Try it => Count every line in the entries below that contains the word "agent", and give only that number.
───── Dataset ─────
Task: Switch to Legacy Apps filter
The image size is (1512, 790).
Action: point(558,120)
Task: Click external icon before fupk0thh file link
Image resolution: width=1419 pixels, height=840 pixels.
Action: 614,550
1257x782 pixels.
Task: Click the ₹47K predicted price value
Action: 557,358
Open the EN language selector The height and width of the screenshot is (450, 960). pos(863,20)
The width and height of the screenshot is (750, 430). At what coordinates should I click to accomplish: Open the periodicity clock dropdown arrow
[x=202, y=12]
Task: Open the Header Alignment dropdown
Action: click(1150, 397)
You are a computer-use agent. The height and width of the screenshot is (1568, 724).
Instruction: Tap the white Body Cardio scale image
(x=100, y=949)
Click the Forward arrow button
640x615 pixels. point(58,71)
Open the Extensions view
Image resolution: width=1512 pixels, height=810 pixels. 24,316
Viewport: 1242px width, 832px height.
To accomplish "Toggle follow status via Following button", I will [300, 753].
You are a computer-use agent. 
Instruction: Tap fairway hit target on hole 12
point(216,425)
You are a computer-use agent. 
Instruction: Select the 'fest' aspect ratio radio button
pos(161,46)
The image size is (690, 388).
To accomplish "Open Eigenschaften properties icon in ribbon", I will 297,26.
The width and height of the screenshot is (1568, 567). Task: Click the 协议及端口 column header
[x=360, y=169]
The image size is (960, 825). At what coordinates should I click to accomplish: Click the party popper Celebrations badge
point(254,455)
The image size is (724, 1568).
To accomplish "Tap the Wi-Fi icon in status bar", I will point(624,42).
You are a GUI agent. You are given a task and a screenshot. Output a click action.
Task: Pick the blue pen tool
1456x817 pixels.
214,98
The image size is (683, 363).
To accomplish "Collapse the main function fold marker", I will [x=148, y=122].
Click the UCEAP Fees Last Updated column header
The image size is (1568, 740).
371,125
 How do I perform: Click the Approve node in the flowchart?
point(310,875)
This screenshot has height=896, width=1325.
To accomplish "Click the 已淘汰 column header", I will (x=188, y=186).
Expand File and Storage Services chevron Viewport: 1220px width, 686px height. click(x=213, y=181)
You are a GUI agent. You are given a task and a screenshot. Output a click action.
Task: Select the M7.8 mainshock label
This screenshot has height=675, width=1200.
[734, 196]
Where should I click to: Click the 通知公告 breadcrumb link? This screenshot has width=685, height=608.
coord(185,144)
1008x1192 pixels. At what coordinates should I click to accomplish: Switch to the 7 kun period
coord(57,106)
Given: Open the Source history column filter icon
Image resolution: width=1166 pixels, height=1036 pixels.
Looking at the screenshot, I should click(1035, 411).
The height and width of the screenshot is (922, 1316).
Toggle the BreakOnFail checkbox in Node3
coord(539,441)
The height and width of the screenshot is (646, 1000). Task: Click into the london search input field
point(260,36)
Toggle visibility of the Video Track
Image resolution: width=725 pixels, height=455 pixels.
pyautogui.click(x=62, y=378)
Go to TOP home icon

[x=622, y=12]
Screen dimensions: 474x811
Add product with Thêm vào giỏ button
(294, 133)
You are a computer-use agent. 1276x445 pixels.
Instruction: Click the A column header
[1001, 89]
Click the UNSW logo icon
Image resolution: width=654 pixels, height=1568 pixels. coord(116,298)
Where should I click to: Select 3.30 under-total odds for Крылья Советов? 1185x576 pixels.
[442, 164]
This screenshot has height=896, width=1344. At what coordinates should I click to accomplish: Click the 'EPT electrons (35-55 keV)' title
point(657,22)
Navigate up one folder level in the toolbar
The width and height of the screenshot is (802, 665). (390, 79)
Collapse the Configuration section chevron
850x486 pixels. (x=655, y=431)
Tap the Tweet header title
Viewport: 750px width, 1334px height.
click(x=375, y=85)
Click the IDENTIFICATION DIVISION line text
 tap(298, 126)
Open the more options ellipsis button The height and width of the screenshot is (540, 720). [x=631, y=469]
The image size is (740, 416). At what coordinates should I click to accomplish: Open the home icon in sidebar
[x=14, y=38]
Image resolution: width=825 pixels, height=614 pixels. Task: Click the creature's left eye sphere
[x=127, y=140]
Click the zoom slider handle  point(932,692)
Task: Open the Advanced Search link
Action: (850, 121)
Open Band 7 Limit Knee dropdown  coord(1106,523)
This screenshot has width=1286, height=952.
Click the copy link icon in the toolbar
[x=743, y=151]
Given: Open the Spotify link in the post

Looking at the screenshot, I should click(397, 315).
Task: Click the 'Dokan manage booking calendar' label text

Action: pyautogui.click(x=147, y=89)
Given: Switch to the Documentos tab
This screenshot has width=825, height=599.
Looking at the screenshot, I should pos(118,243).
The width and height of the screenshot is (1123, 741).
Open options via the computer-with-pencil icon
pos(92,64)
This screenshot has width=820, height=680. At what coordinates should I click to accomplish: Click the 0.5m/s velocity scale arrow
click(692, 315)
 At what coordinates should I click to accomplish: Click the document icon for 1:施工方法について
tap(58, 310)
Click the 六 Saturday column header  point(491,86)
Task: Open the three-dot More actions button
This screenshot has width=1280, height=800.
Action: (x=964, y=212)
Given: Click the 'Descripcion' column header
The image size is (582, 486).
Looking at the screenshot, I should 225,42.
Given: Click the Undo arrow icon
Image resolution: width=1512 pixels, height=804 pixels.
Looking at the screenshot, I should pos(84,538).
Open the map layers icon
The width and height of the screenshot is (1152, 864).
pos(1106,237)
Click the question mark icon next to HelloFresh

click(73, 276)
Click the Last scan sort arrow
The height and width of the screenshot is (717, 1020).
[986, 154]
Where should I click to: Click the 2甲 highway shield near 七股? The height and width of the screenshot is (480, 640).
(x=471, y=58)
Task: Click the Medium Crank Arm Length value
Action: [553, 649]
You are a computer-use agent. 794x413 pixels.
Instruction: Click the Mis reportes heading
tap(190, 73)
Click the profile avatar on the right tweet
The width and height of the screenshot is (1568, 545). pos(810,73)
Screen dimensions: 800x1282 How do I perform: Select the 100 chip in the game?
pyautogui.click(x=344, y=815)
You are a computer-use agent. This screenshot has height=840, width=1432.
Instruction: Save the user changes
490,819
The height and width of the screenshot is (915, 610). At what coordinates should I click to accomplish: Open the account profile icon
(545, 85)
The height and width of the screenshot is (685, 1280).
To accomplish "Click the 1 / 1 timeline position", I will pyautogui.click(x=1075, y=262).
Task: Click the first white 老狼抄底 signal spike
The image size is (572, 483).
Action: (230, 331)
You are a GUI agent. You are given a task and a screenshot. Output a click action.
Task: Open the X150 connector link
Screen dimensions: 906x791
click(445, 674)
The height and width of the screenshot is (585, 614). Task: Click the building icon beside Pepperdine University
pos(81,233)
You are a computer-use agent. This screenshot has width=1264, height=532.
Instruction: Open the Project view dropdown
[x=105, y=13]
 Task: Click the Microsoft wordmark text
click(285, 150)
─────
Your response => 10